→ **Your task**
Replace every "icon" with "button" in the listing below, and write the lines out again with nothing else changed. Leave the pictures out.

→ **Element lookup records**
## begin
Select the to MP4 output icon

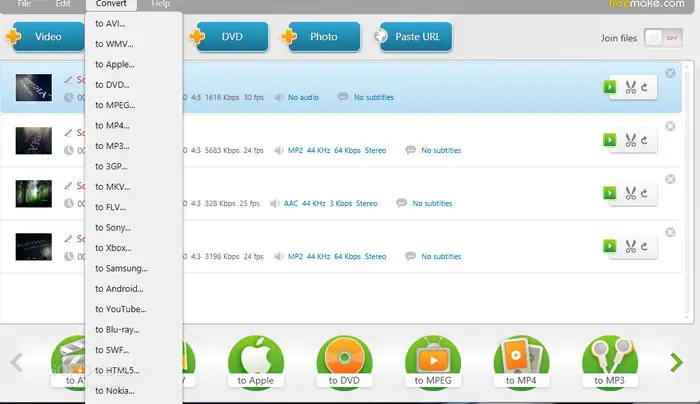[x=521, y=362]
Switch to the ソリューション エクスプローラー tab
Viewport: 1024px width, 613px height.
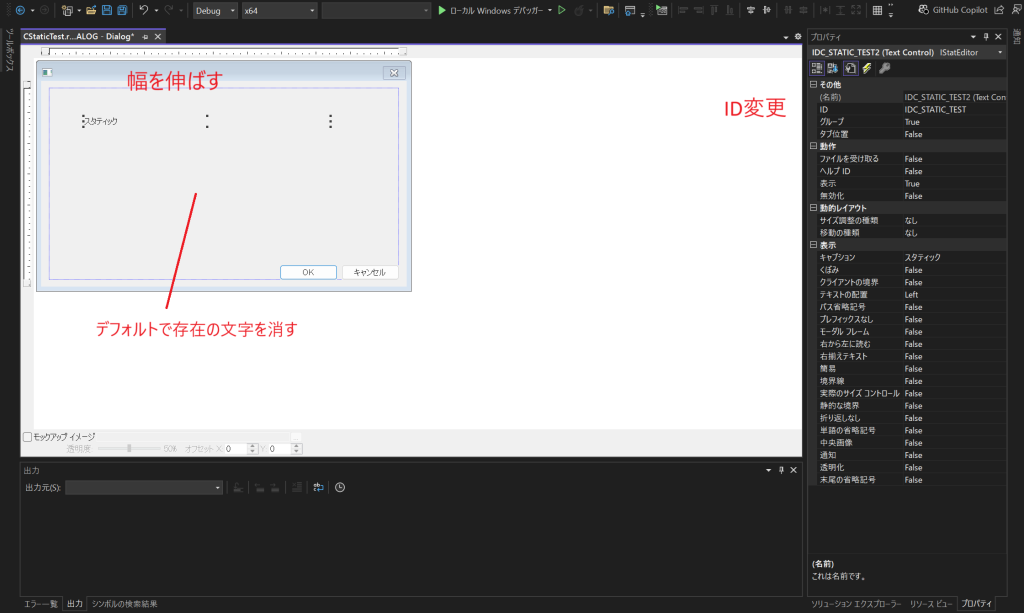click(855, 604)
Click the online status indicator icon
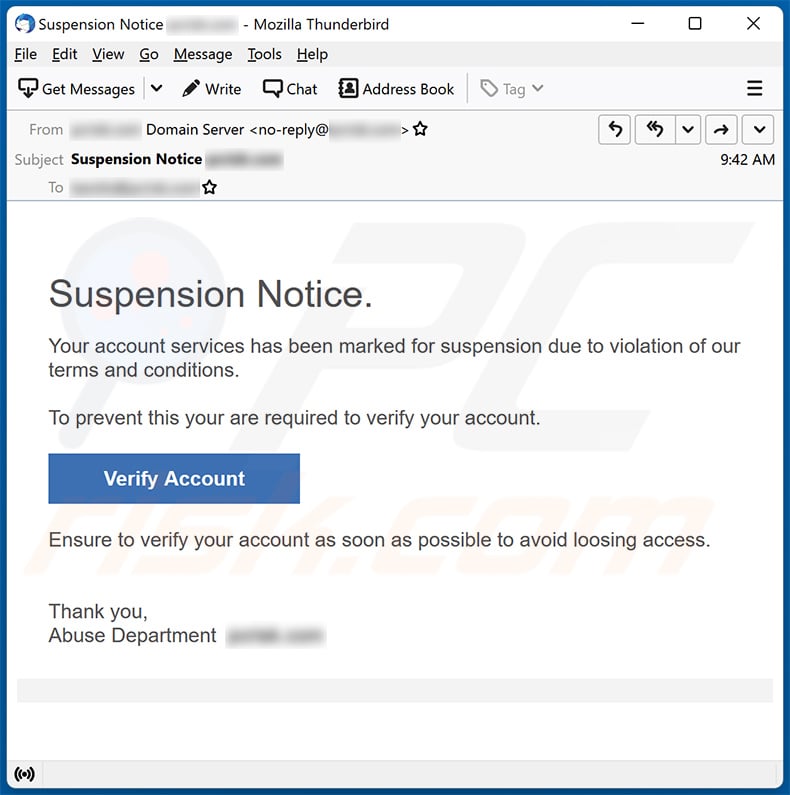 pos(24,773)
## end
→ **The response**
Select the to MP4 output button

[x=521, y=362]
Switch to the ソリューション エクスプローラー tab
Viewport: 1024px width, 613px height.
click(855, 604)
Click the online status indicator button
 pos(24,773)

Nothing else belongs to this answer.